List of supported languages (Nov. 2024):
| Language | Language code|
| ------------- | ------------- |
| Arabic | ar |
| Bulgarian | bg |
| Chinese (simple) | zh-hans |
| Chinese (traditional)| zh-hant |
| Czech | cs |
| Danish | da |
| Dutch | nl |
| English | en |
| English (US) | en-us |
| Estonian | et |
| Finnish | fi |
| French | fr |
| German | de |
| Greek | el |
| Hungarian | hu |
| Indonesian | id |
| Italian | it |
| Japanese | ja |
| Korean | ko |
| Latvian | lv |
| Lithuanian | lt |
| Norwegian (Bokmål) | nb |
| Polish | pl |
| Portuguese | pt-pt |
| Portuguese (Brazil) | pt-br |
| Romanian | ro |
| Russian | ru |
| Slovak | sk |
| Slovenian | sl |
| Spanish | es |
| Swedish | sv |
| Turkish | tr |
| Ukrainian | uk |
## Limitations
> [!WARNING]
> It's important to note that if you don't manually rename the output file variable after each run, the script will overwrite the previous file, causing you to lose its content.
The script was developed with Firefox in mind. If you are a Chrome user, you will have to modify the code to initiate an instance of [Chromedriver](https://developer.chrome.com/docs/chromedriver/downloads) instead of Geckodriver.
The script is intended as an educational side project, and is not meant for extensive use. If you use the script too frequently, you may quickly hit some usage limits potentially resulting in your IP address being blacklisted.
> [!TIP]
> As the script currently only supports processing a single input file at a time. The recommended approach is to gather all your source texts into a single file. You will then get them translated into one output file.
## Troubleshooting
If the script fails to launch the browser, check that the `FIREFOX_PATH` and `GECKODRIVER_PATH` variables are set correctly.
If the script fails to translate the text, check that the `SOURCE_LANG` and `OUTPUT_LANG` variables are set correctly.
If the script fails to write the translated text to the output file, check that the `OUTPUT_FILE` variable is set correctly.
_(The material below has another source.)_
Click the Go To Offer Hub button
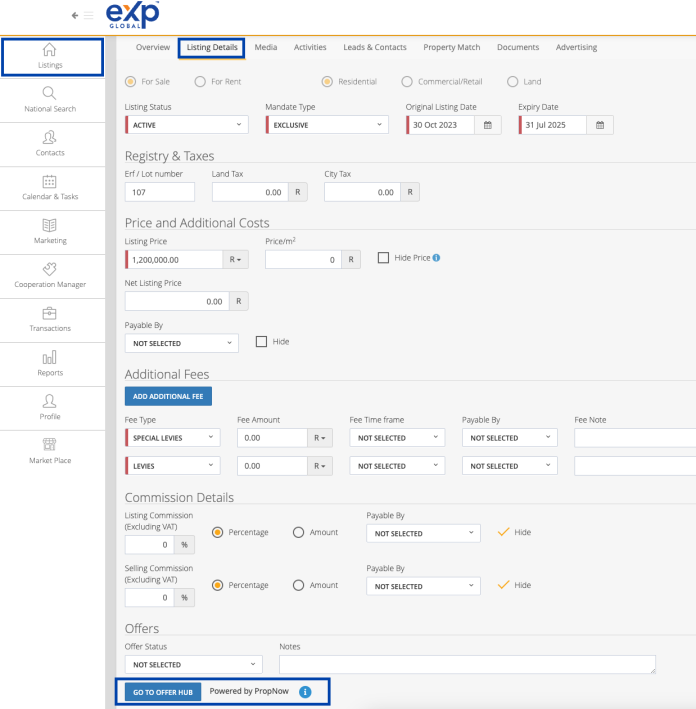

If the script translates the text into German instead of the specified `OUTPUT_LANG`. It's possible that the webdriver connects to the website but has not managed to switch languages (German is DeepL's default output language). Try adjusting the `SLEEP_TIME` to a higher value.
## Further learning
* A tutorial that inspired this project: [YouTube link](https://www.youtube.com/watch?v=aSeqMYNhEHo)
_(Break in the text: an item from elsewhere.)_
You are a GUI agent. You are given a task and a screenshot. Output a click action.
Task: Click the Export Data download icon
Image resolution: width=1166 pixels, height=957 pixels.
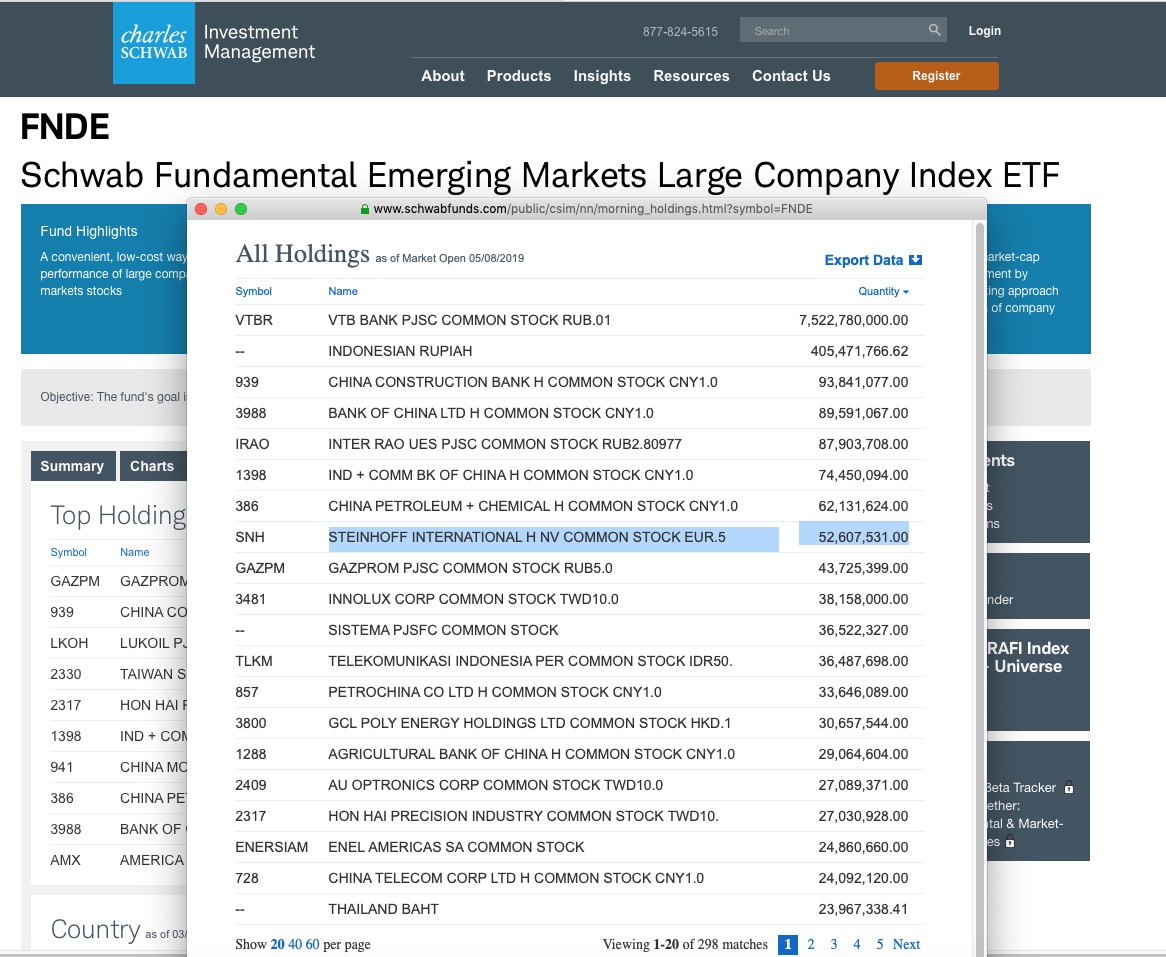pos(915,260)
* The tutorial about this project: [Available here](https://dev.to/atomictangerline/series/30533)
## Contributing
Contributions are **welcome!** I appreciate your support: each contribution and feedback helps me grow and improve.
This project is intended as a practice on a real world use case, feel free to play with it. I'm open to any suggestion that will improve the code quality and deepen my software programming skills. If you'd like to contribute to this project, please fork the repository and submit a pull request with your changes.
## Legal
### License
The source code is provided under a [Creative Commons CC0 license](https://creativecommons.org/publicdomain/zero/1.0/). See the [LICENSE](/LICENSE) file for details.
### Acknowledgments
This project uses the following libraries and services:
* [GeckoDriver](https://github.com/mozilla/geckodriver/releases): a WebDriver implementation for [Mozilla Firefox](https://mozilla.org/firefox)
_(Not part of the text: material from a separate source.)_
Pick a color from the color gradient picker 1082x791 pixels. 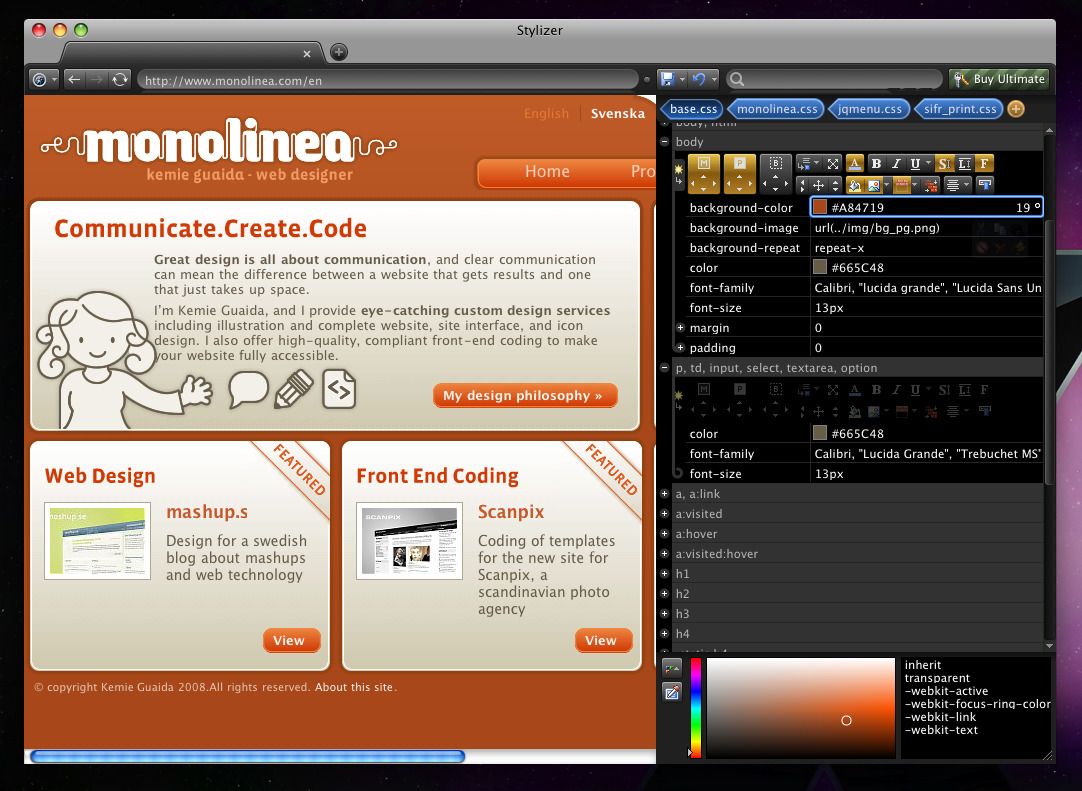[800, 710]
* [Selenium's WebDriver](https://www.selenium.dev/documentation/webdriver/): a browser automation framework
* [DeepL](https://www.deepl.com/translator): an online (deep learning based) translation service
### Disclaimer
This project is not affiliated with DeepL or Mozilla. The use of the DeepL or any other translation service is subject to their terms and conditions.